Лет через десять после тех концертов смотрел я в повтор «Место встречи изменить нельзя» и вдруг вижу на экране: Володин Жеглов «бацает» на пианино. Я встрепенулся, побежали мурашки, так здорово это было снято, да только коротко очень, жаль. И так хотелось ему сказать приятное: и про роль, и заодно про эту цитату из наших опытов аккомпанемента артисту Медведеву… но время встречи вернуть нельзя.

Кстати, про «мифически тепло». Володя был очень щедр в любви и дружбе. Это если он лишит тебя своего пристрастия, то сразу может казаться колючим и недобрым. Но когда ты находишься в кругу его почета и выбора, можешь ни о чем не заботиться. Высоцкий, как бы ни был занят своей гигантской работой, ни на секунду не спускал глаз с тех, кого опекал. В чем еще проявлялась щедрость и талант – он перебарщивал в оценках опекаемых персон. Золотухин в устах Владимира был величайшим народным певцом, а в качестве прозаика за пояс затыкал всех членов и секретарей Союза писателей любым своим рассказом. Когда он полюбил Леню Филатова, то никаких поэтов-пародистов-юмористов он на пушечный выстрел близко бы не поставил. Ленины пародии – и артистизмом, и блеском юмора, и россыпью словесных попаданий – сражали Володю наповал. Когда он любовался теми, кого любил, на него глядеть – не наглядеться… С какой всегдашней пылкостью чувств он отзывался на появление Севы Абдулова! Сколь смачно перебирал подробности того, что и как готовила к столу хлебосольная художница Лиля Майорова-Митта! Как восхищался Аллой Демидовой… Помню, мы шли по двору «Мосфильма» и обсуждали театральные новости. Шедший навстречу Михаил Швейцер приветственно-покровительственно сжал обеими руками на ходу Володин живот и ушагал далее… Володя прошел десяток шагов, плюнул и выругался: «Ненавижу, когда меня вот так (показал) за живот!» Больше – ничего. А это, как я понимаю, не утихало, а всегда отзывалось болью раздражения на кинорежиссеров-ассов: в глаза, мол, сладко блеете, живот мой нежно пожимаете, а в картину к себе – боитесь взять? Кого боитесь? Или мне врете?
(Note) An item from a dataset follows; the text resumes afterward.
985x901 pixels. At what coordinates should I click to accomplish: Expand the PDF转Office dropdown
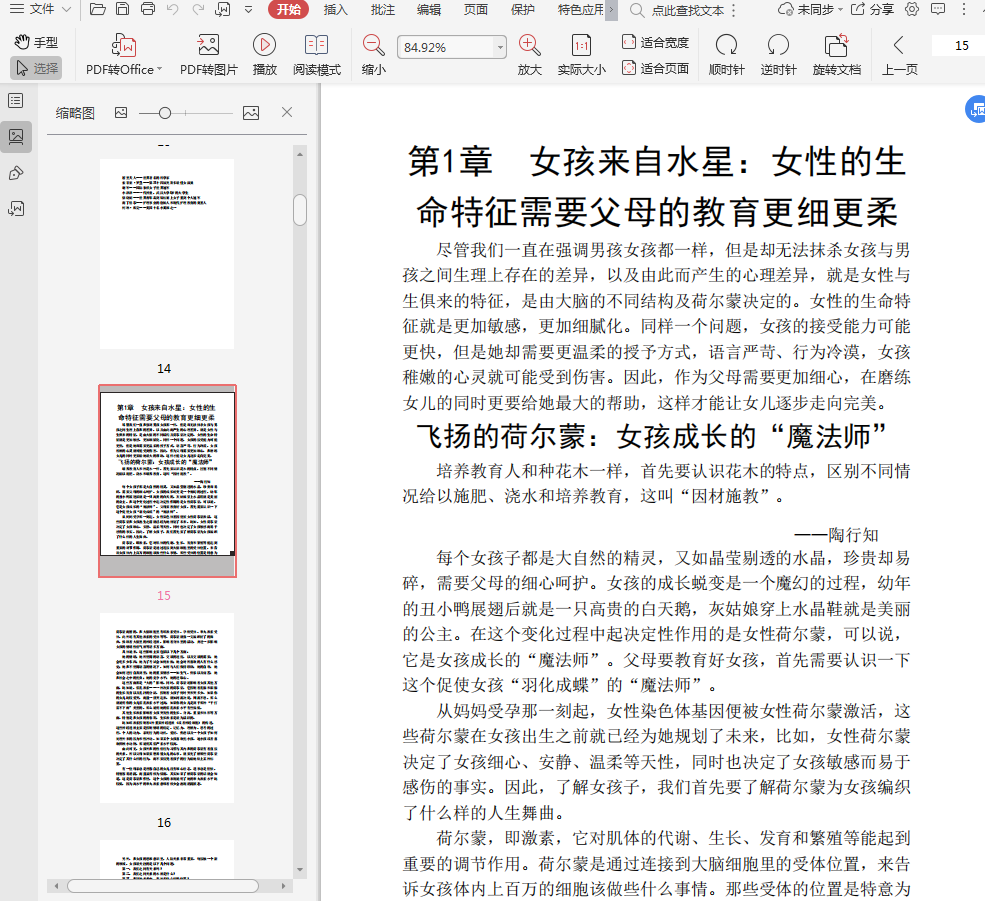coord(158,70)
Или – сами себе?

Ах, как часто это бывало: перестраховщики взвешивали, бдительно шли в обход и… годами творилось обычное топтание на месте – в то время когда Высоцкий и жил, и пел, и любил, и сгорал без оглядок, без страховок, по рецепту атаки и по собственному правилу «натянутого каната».

Сегодня и Швейцеру, и Александру Митте, как и всем мастерам, кто не убоялся «риска», – поклон от миллионов за то, что снимали артиста Высоцкого.
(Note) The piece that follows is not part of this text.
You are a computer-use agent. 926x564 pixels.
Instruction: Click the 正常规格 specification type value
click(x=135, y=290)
Но вернусь к воротам «Мосфильма». Сели в такси, и, наверное, до самого театра Володя говорил про Демидову… «Смотри-ка, ведь ей не даны от природы ни внешность „звезды“, ни безумье страсти Джульетты Мазины или нашей Зины… Сотни более „готовых к употреблению“ рядом, близко, да? А она ведь всех обошла! Ты гляди, всех обошла! А почему? Я думал о ней и понял: она колоссальный конструктор. Нет, это не просто сухой расчет. Она все свое имеет – и темперамент, и талант. Но она точно знает свои недостатки и обернула их в достоинства… А время сработало на нее! И гляди, гляди: Иванова, Петрова, Сидорова – это все милашки, такого товара всегда навалом. Но кого у нас нет, кого у нас только одна Демидова, это – интеллект на экране! Нет, она просто молодчина! И неспокойна, и любопытна, и недовольна собой, и откликается на все предложения…» Тут мы припомнили и ее скромность в театре, и то, что она успела себя испробовать и в танце, и в пантомиме, и хотя снимается много, но в театре это почти не заметно, ибо – интеллигентна, а то, что на нее «катят бочки» подруги, так она выше этого и тем повышает цепу своему имени…
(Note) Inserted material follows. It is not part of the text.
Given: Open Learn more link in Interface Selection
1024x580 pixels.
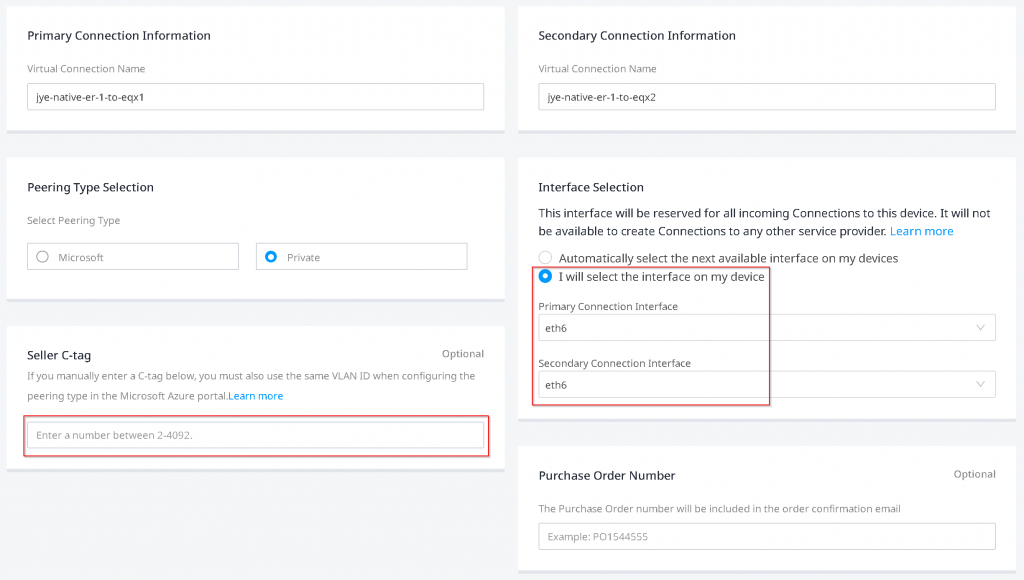Looking at the screenshot, I should coord(921,231).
Где-то в 1976 или в 1977 году Володя организовал вечер в Телефонном центре. Его связывала дружба с этим домом. И, думая, что он своими песнями ко всем праздникам им наскучил (он так прямо и сказал), постарался к 8 Марта составить концерт из актеров – своих товарищей. Он звал Голубкину и Миронова, Высоковского и Золотухина, певцов, пианистов… Кто смог, тот пришел. Я помню наш столик у сцены. Володя объявляет, садится к нам, оглядывает зал. Нарядные женщины – телефонистки. На столиках, меж стаканов и бутербродов, красуются флаги. Здесь связисты, отвечающие за переговоры со всеми странами и континентами. Флажки на столах – знаки рабочего места. На нашем столе – флаг Французской Республики. О каждом из нас Володя говорит с такой теплотой, так аттестует наши дарования, что, услышь я это сегодня, не скрою – заплакал бы. А тогда – ничего, привыкли к его доброму «завышению цен». Но было и непривычное. Впервые представлен молодой выпускник Консерватории, певец, ставший солистом Камерной студии при Большом театре, – Александр Подболотов. Как Высоцкий его объявил! Но нет, в его похвалах не было застольных умножений, парадного славословия тамады! Он не хвалил, а ставил в известность тех, кто не в курсе: «Вы не знаете, какой Золотухин прозаик? Вы не заметили еще, как он чудесен в „Бумбараше“? Ну, вы, конечно, олух царя небесного. Но я вам сейчас объясню, и это у вас пройдет».

– Вот Подболотов. Помните великолепный рассказ Ираклия Андроникова о горле Шаляпина? Так вот перед вами горло Подболотова. Вы думали, что кончилась эпоха певцов, у которых звуки – небесные, а сила и власть их не имеют конца? И я так думал, пока не услышал Подболотова. Вот я его попрошу спеть. Саша, иди сюда, пожалуйста, и вы станете самыми счастливыми людьми. Вы – из первых, кто его услышит на земном шаре…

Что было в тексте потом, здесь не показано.